3. Kisah Abu Bashir RA telah jelas dan gambalang dalam kisah beliau r.a bahwa beliau berjihad tidak berada dibawah bendera imam, dia tidak memegangi dan komitmen dengan perjanjian damai yang diadakan olehRasulullahsaw dengan orang-orang kafir Mekkah, dan dia memerangi mereka sendirian tidak berada dibawah bendera imam yang berkuasa (Rasulullah saw). Dan kisah Abu Bashir bukan sekedar kisah pribadi seorang shahabat yang tidak dapat dijadikan sebagai hujjah sebagaimana anggapan sebagian orang, bahkan Syaikhul Islam Taqiyyuddin Ibnu Taimiyah berhujjah dengan kisah tersebut, sebagaimana yang disebutkan Ibnul Qayyim dalam Zaadul Ma’ad sewaktu menyebutkan faedah-faedah ditinjau dari ilmu fiqih yang bisa diambil dari perjanjian Hudaibiyah.

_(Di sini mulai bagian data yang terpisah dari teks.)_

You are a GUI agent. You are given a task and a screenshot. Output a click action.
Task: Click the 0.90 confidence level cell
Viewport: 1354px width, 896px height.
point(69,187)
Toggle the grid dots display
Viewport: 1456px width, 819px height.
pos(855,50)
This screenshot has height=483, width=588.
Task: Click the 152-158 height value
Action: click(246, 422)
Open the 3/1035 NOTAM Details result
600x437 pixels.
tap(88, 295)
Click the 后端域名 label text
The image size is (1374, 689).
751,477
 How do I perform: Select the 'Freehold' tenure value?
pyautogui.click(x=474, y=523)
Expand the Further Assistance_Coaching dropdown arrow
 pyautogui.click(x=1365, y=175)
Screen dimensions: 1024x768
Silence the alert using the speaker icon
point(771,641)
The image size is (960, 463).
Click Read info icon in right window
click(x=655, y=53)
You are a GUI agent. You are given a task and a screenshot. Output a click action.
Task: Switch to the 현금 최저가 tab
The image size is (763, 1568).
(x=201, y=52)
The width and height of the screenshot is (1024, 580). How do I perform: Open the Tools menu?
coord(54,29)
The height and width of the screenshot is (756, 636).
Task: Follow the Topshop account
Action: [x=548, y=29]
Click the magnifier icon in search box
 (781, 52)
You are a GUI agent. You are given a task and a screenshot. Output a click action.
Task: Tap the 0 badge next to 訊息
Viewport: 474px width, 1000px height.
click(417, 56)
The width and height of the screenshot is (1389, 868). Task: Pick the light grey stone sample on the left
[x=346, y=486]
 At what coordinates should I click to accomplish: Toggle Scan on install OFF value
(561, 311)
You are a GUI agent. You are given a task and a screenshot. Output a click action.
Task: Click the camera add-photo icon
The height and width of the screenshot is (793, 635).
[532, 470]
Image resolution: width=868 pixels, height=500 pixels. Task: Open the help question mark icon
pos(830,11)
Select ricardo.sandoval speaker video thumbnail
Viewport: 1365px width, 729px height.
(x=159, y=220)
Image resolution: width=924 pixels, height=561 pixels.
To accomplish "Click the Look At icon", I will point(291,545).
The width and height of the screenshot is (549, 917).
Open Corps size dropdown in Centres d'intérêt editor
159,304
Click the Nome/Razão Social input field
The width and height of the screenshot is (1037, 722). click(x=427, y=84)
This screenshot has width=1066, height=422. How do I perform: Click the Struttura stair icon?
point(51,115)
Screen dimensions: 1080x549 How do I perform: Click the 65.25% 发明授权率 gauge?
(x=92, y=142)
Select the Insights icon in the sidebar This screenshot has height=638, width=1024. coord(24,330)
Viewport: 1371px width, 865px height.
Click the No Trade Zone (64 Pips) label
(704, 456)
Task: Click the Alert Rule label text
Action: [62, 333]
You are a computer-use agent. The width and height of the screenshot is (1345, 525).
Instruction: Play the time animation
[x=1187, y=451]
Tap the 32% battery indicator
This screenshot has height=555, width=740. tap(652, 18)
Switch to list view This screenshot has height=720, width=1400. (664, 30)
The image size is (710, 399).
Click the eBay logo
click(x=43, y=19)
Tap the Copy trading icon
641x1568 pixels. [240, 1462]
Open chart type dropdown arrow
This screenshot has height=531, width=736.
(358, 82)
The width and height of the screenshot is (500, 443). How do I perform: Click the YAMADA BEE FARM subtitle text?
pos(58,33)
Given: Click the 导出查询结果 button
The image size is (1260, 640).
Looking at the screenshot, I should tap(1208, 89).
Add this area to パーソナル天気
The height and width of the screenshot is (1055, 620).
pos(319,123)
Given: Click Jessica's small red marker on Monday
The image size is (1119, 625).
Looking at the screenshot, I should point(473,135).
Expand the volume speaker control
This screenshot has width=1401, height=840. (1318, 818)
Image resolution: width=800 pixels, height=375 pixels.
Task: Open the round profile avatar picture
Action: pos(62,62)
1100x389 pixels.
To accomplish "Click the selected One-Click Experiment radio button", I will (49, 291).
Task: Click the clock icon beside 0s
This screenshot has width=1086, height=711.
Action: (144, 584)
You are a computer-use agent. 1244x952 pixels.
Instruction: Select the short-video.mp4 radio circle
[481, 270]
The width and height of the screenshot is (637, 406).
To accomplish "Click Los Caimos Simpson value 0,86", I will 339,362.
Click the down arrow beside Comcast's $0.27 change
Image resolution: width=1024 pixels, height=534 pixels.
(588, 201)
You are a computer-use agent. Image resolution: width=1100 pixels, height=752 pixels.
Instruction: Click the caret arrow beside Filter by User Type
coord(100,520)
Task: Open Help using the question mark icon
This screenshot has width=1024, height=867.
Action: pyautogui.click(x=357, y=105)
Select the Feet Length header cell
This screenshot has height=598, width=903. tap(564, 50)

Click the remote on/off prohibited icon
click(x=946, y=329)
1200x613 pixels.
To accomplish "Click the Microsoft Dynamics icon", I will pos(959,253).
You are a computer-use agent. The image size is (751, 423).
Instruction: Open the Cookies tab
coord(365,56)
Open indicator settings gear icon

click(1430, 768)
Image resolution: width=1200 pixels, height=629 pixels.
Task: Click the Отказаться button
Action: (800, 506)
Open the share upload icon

Ibnul Qayyim berkata: “Di antaranya bahwa sesungguhnya orang-orang yang membuat perjanjian apabila mereka mengadakan perjanjian dengan imam, lalu keluar dari mereka, segolongan (dari kaum muslimin) kemudian memerangi mereka dan melarang mereka dari menyerang mereka, baik mereka masuk dalam ikatan imam, janjinya dan diennya ataupun mereka tidak masuk dan perjanjian yang terjadi antara Nabi saw, dengan kaum musyrikin bukan mengadakan perjanjian antara Abu Bashir dan sahabat-sahabatnya dengan kaum musyrikin.
Oleh karena itu apabila terjadi perjanjian antera sebagian raja-raja kaum muslimin dengan sebagian ahludz-dzimmah dari kaum Nasrani dan yang lainnya, maka dibolehkan bagi raja yang lain dari raja-raja kaum muslimin, untuk menyerang mereka, dan boleh
mengambil harta mereka sebagi ghanimah, jika antara dia dan mereka tidak ada ikatan perjanjian.” Sebagaimana fatwa Syaikhul Islam pada orang-orang Nasrani Multhiyyah dan mengambil mereka sebagai tawanan, berdasarkan pada kisah Abu Bashir bersama kaum musyrikin. (Zâdul Ma’âd: III/309)
Allah ta’ala berfirman;
“Dan tangkaplah mereka, kepunglah mereka dan intailah di tempat pengintaian…”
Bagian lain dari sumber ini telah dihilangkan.